Scientific classification
- Kingdom: Animalia
- Phylum: Chordata
- Class: Actinopterygii
- Order: Elopiformes
- Genus: †Anaethalion White, 1938
- Species: See text

= Anaethalion =

Extinct genus of fishes

Anaethalion is an extinct genus of prehistoric marine and freshwater ray-finned fish related to modern tarpons and ladyfish. It is known from the Late Jurassic to the Early Cretaceous of Europe and northeasterrn Asia (Germany, Italy, the United Kingdom and Russia), roughly encompassing the Tethys Ocean.

It is the earliest known member of the Elopiformes and the Elopomorpha in general. The earliest known species are marine, but later species are found in freshwater habitats.

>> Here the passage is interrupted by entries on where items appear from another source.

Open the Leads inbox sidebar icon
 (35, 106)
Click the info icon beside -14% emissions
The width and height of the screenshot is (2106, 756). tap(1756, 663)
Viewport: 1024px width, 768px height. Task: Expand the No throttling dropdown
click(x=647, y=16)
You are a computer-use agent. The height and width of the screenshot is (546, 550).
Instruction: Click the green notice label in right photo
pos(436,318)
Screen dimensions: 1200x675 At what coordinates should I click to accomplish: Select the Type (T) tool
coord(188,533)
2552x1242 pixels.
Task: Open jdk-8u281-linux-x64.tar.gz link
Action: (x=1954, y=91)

The following species are known:

- A. macrorhynchus (Eichwald, 1846) (Aptian of Siberia)
- A. knorri (Blainville, 1818) (Kimmeridgian of Germany)
- A. valdensis (Woodward, 1907) (Berriasian-Hauterivian of England)
- A. zapporum Arratia, 2000 (Kimmeridgian of Germany)

An undescribed species is known from the Albian of Italy. The genus Aethalionopsis was previously considered synonymous with Anaethalion, but is now known to be a fossil relative of the milkfish. Some authorities place some of its species (A. valdensis and the undescribed Italian species) with Aethalionopsis instead.